== TASK BRIEF ==
The answer is every line of the records that holds the word "policy", copied in full.

== RECORD EXCERPTS ==
-------

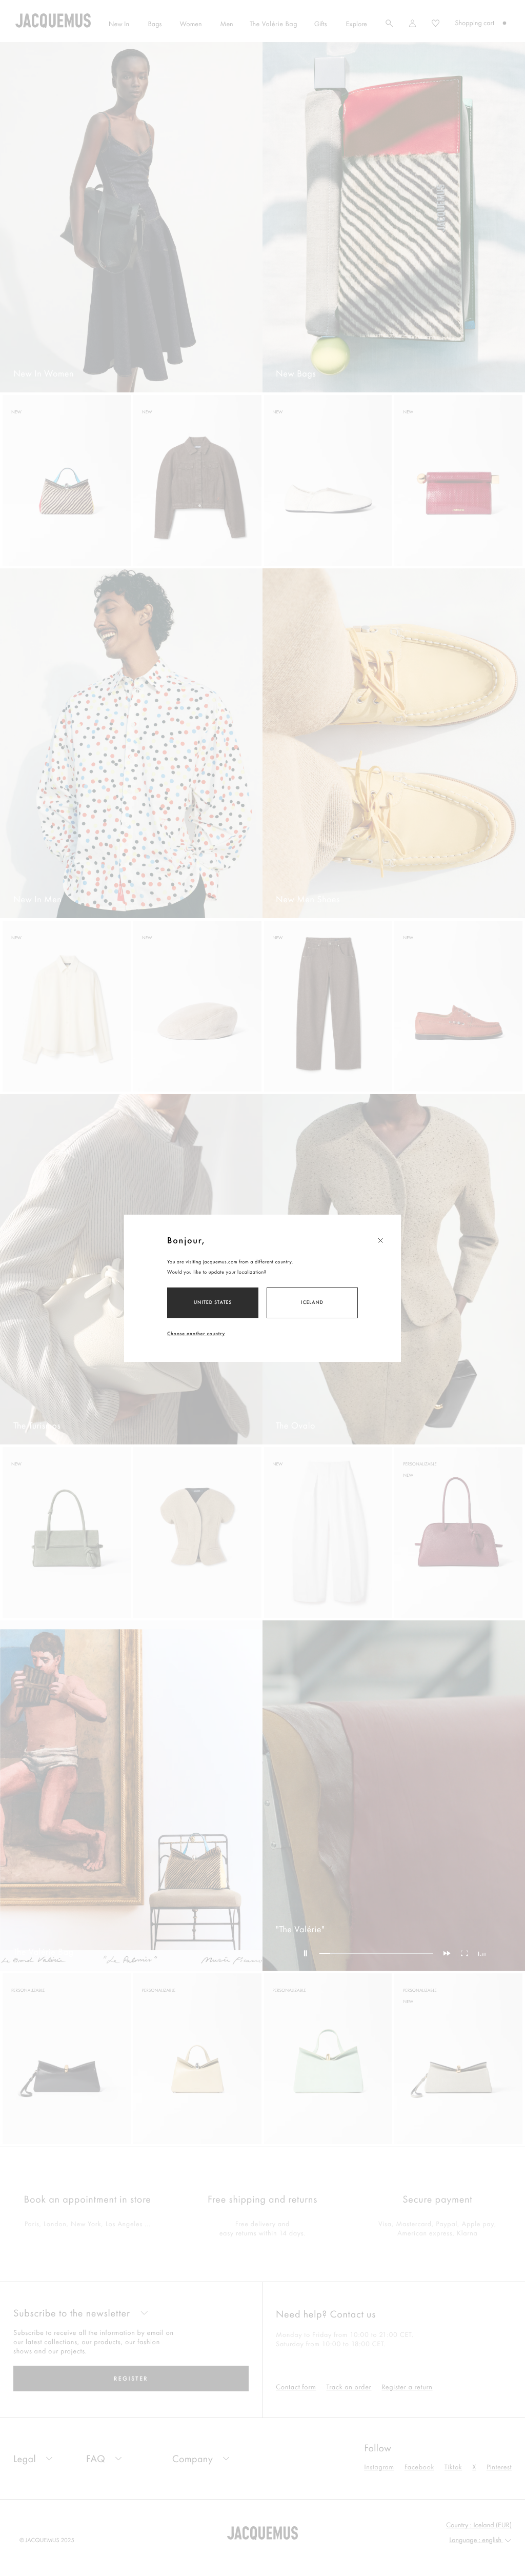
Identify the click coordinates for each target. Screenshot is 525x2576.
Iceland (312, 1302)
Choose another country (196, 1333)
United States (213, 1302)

-------

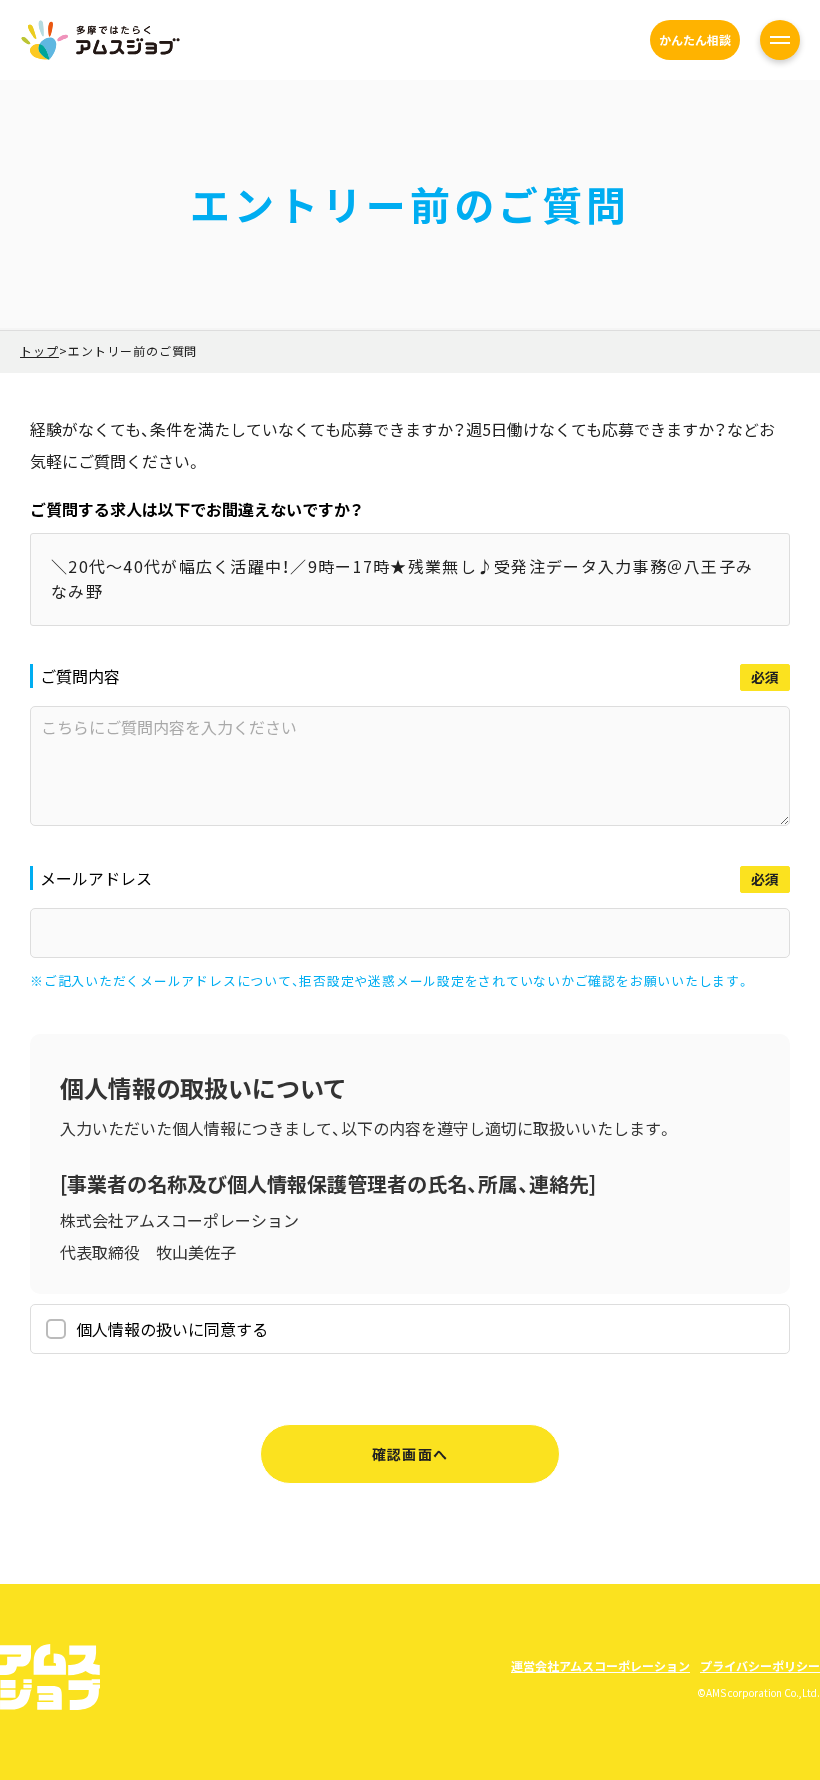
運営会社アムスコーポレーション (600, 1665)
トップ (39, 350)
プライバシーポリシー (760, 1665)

-------

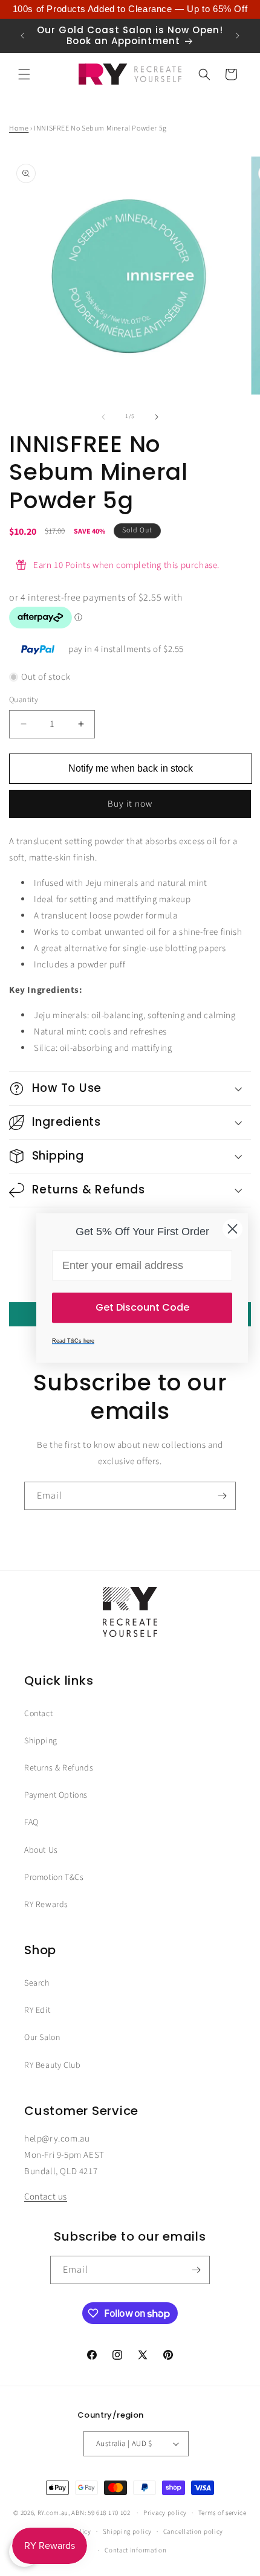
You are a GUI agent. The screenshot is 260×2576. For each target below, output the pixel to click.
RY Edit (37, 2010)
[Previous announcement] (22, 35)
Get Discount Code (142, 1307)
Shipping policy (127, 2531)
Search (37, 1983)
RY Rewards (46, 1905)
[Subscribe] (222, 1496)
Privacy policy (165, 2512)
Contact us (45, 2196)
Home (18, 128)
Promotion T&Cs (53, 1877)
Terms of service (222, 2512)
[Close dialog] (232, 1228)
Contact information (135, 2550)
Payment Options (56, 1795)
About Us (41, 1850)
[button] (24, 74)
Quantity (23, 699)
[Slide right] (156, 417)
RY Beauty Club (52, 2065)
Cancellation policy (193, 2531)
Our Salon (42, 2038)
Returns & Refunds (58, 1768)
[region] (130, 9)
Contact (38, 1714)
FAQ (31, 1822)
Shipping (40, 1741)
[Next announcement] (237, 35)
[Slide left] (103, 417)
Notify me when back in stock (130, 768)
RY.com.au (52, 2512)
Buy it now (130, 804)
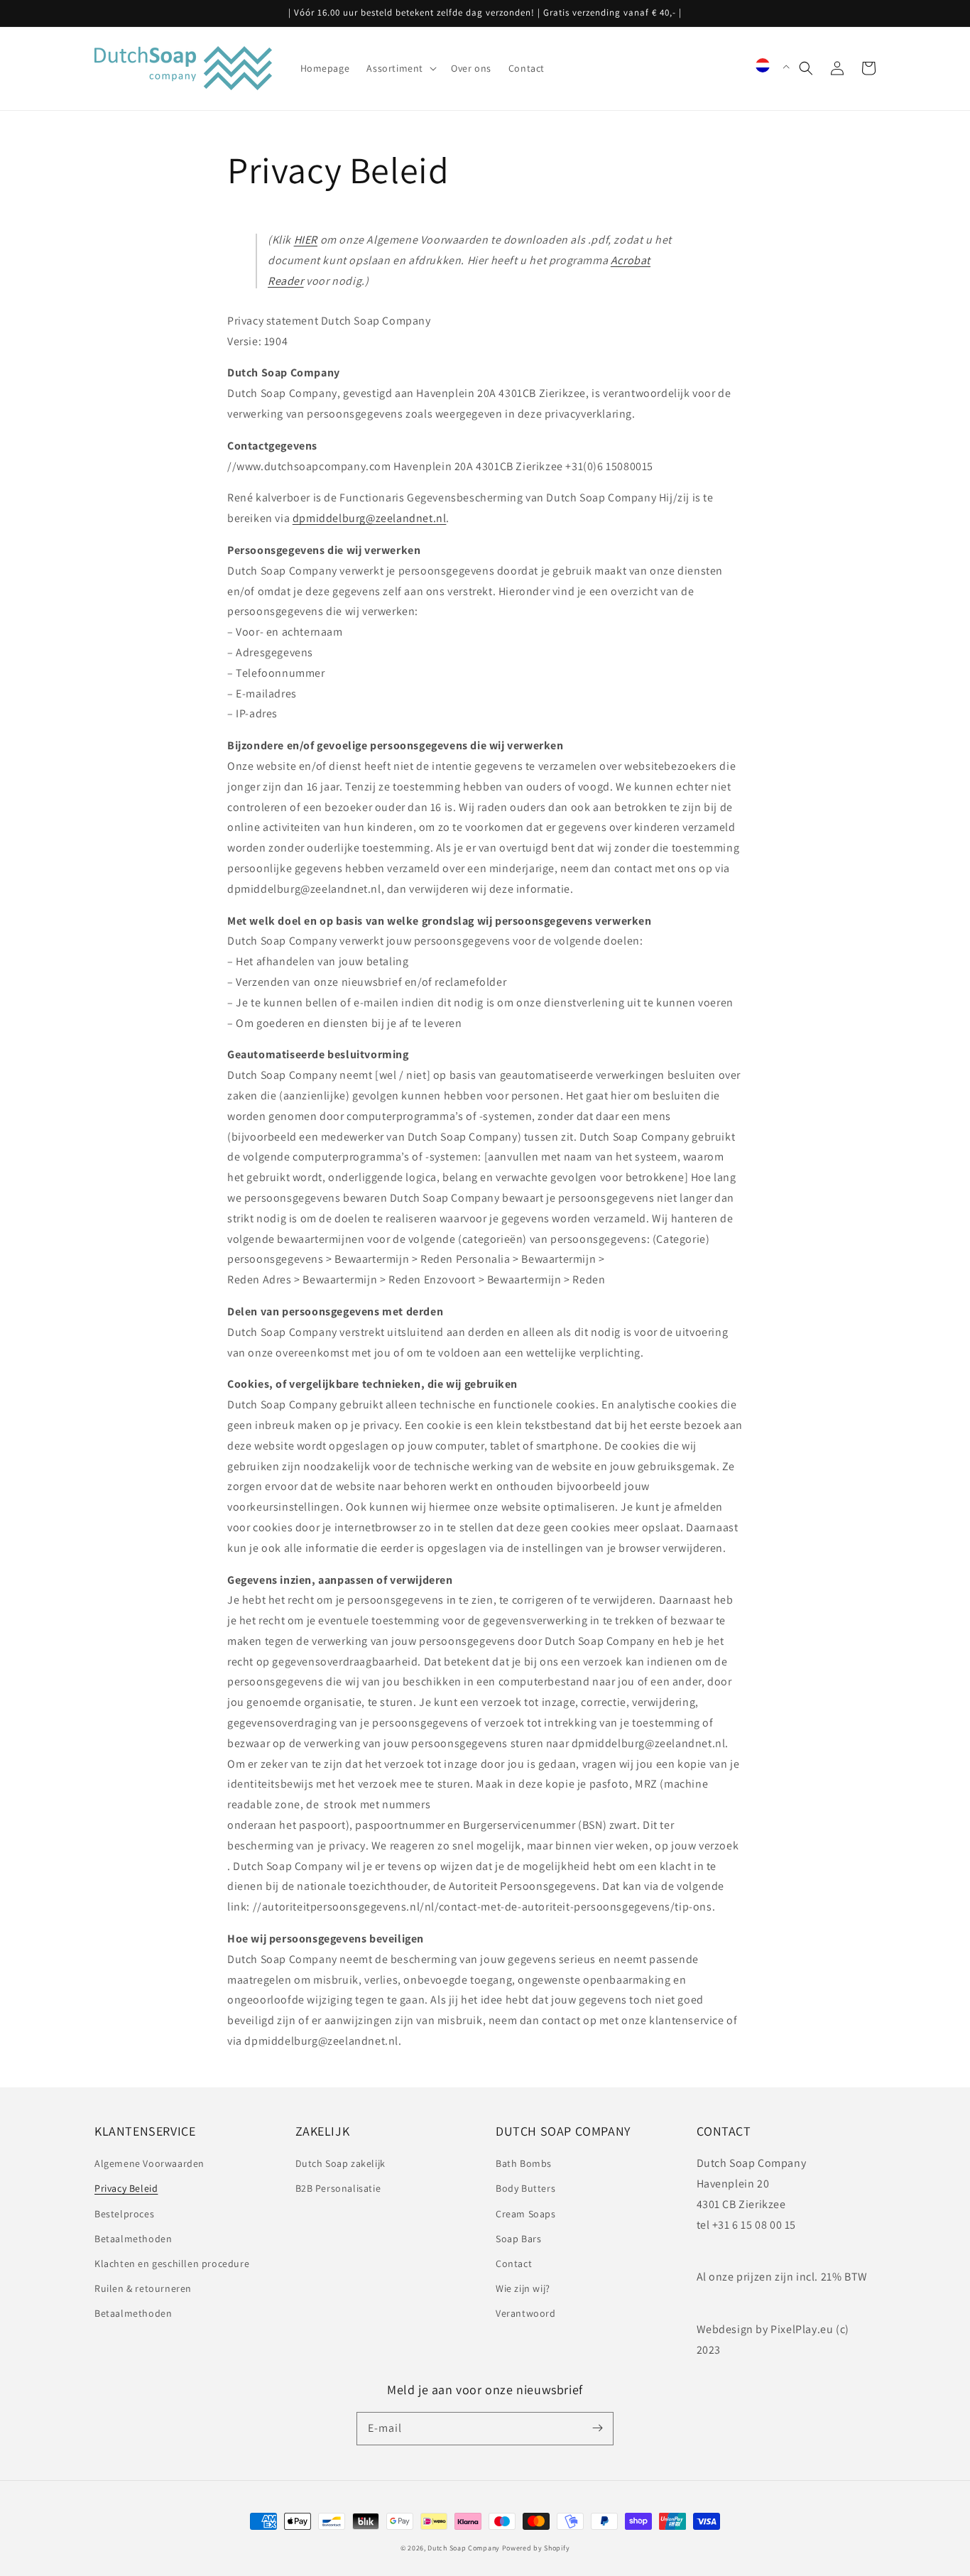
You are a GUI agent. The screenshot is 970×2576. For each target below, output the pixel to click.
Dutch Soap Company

-------

== SOLUTION TO THE EXERCISE ==
Shipping policy (127, 2531)
Privacy policy (165, 2512)
Cancellation policy (193, 2531)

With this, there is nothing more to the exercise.